As far as where the orchids are from I cannot say if they are from frog tanks or not. He said he is a big orchid grower and just grows orchid tanks so likely from frog free tanks......?

I am not sure what the ratio of a cup of bleach to a five gallon bucket of water is... but i believe i heard 5 to 10% ratio to be used.

After rinsing the orchids (without bleach as you said they are sensitive) just plant them into my substrate?

Thanks,

Frank


----------



## frogmanroth (May 23, 2006)

Mount orchids on to something. Planting in soil will kill most of them. A lot of them are really sensitive. 

Search some orchid sites for great ideas, I am no expert on them.


----------



## frankrom (Jan 14, 2012)

i should probably wash off all the soil attached to the plants and just put it in the substrate correct?


----------



## frogmanroth (May 23, 2006)

Oh yeah wash any soil off. Some people grow in fertilized soil?


----------



## jacobi (Dec 15, 2010)

Different orchid species have different requirements. Which ones did you buy? Do you know their names? Do they have tags?

Jake


----------



## Mitch (Jun 18, 2010)

Make sure you soak all the plants in clean water for at least 10 minutes before bleach dipping them.


----------



## Pumilo (Sep 4, 2010)

Soaking the plants for 10 minutes in fresh water will make sure they are fully hydrated so that they don't suck up that bleach water.
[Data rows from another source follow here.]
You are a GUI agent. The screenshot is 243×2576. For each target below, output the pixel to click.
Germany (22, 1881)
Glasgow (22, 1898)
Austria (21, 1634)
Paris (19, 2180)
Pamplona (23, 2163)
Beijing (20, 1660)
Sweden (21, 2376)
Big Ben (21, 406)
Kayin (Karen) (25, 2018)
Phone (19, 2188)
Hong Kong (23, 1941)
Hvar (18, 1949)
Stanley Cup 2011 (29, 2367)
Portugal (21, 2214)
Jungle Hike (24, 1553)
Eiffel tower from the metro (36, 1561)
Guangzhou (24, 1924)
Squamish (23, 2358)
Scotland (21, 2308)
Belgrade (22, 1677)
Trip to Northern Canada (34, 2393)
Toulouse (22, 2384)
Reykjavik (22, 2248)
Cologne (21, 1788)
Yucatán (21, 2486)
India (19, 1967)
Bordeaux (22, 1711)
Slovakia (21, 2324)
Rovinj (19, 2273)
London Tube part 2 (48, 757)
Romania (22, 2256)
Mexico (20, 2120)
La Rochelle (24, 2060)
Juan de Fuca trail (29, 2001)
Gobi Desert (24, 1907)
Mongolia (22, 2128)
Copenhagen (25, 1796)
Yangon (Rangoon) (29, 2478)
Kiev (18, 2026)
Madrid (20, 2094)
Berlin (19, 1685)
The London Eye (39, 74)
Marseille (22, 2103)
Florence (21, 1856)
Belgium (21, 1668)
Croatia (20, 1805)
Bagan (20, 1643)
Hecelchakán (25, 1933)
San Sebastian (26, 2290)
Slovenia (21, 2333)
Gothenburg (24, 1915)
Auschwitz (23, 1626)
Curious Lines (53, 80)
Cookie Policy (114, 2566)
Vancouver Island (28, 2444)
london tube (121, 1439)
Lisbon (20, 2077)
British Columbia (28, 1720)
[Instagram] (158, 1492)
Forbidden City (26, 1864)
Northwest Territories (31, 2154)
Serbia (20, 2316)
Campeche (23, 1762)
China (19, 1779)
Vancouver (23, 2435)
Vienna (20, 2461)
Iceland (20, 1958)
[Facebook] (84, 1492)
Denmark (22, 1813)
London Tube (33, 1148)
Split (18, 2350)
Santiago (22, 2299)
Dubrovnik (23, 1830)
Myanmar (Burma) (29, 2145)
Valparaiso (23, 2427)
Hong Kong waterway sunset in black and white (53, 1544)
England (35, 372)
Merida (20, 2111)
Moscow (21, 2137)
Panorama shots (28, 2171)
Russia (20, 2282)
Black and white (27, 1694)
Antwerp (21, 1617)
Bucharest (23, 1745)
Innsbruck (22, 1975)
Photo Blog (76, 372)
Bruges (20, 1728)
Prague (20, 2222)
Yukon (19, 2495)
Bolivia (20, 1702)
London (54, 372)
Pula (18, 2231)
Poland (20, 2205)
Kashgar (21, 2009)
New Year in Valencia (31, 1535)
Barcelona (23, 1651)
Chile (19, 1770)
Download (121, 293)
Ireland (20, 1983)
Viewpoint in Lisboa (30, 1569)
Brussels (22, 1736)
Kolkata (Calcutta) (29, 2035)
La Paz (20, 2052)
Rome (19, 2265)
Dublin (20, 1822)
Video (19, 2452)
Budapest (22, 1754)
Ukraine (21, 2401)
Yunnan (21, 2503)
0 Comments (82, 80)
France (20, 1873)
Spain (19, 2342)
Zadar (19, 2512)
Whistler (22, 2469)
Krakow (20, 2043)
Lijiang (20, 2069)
One cup of bleach in 5 gallons of water is probably not strong enough to do much. A 10% solution for 10 minutes is generally considered safe and has been recommended by more than a few knowledgeable plant people on the board. I use a 10%, 10 minute dip myself and have dipped many orchids with no ill effects. The only things that have ever responded badly to this has been mosses.


----------